EBICS steht für Electronic Banking Internet Communication Standard.
Es handelt sich um einen standardisierten Kommunikationsstandard für den sicheren elektronischen Datenaustausch mit Banken, der vor allem im Firmenkundengeschäft in Deutschland, Frankreich, Österreich und der Schweiz eingesetzt wird.
Kurz erklärt
EBICS ermöglicht Unternehmen, Zahlungsverkehrs- und Kontoinformationen automatisiert, sicher und nachvollziehbar zwischen ihren IT-Systemen (z. B. ERP, Buchhaltung) und der Bank auszutauschen.
Typische Einsatzbereiche
Übermittlung von Zahlungsaufträgen (z. B. SEPA-Überweisungen, Lastschriften)
Abruf von Kontoauszügen und Umsatzdaten
Austausch weiterer bankfachlicher Dateien (z. B. Statusmeldungen)
Zentrale Merkmale
Hohe Sicherheit
Nutzung von asymmetrischer Verschlüsselung und elektronischen Signaturen (IN-, HIA-, HPB-Schlüssel).
Standardisiert
Bankenübergreifender Standard, kein proprietäres Bankprotokoll.
Automatisierbar
Für Massendaten und systemgestützte Prozesse ausgelegt.
Revisionssicher
Klare Protokollierung und eindeutige Autorisierung von Transaktionen.
Abgrenzung
EBICS vs. Online-Banking
Online-Banking ist interaktiv und nutzerzentriert, EBICS ist system- und prozessorientiert.
EBICS vs.

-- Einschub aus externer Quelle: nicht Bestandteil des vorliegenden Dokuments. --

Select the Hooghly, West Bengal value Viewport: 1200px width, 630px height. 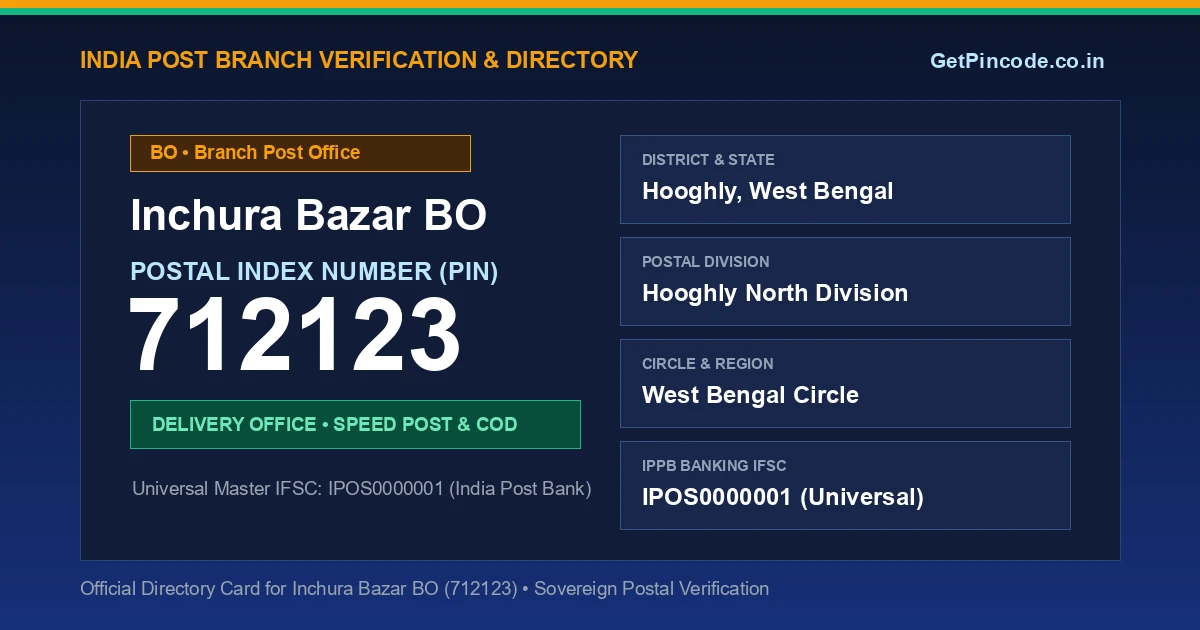pos(768,191)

APIs
EBICS ist ein etablierter Dateiübertragungsstandard; APIs sind moderner, aber nicht überall verfügbar oder regulatorisch gleichwertig akzeptiert.

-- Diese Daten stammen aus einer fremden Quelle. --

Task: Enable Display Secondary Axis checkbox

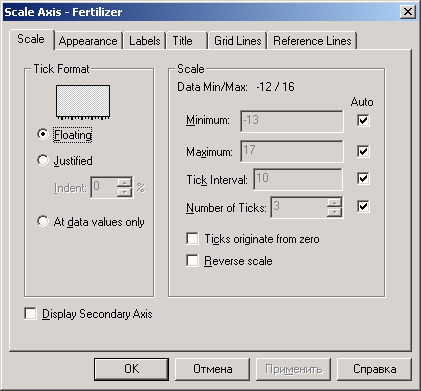Action: 30,314
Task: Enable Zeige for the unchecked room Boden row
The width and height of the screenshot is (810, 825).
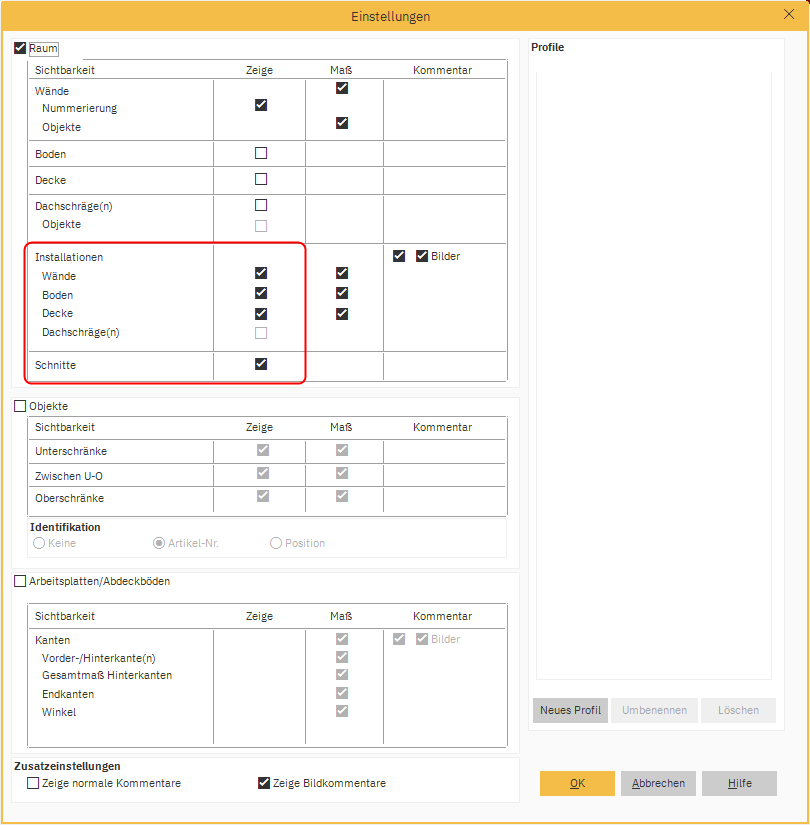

Einordnung im fiskalischen / behördlichen Umfeld
EBICS wird häufig auch als Transportweg für Meldungen an Behörden genutzt, wenn Banken oder Finanzinstitute als Intermediäre fungieren. In diesem Kontext ist EBICS ein reiner Übertragungsstandard, nicht das fachliche Meldeschema selbst.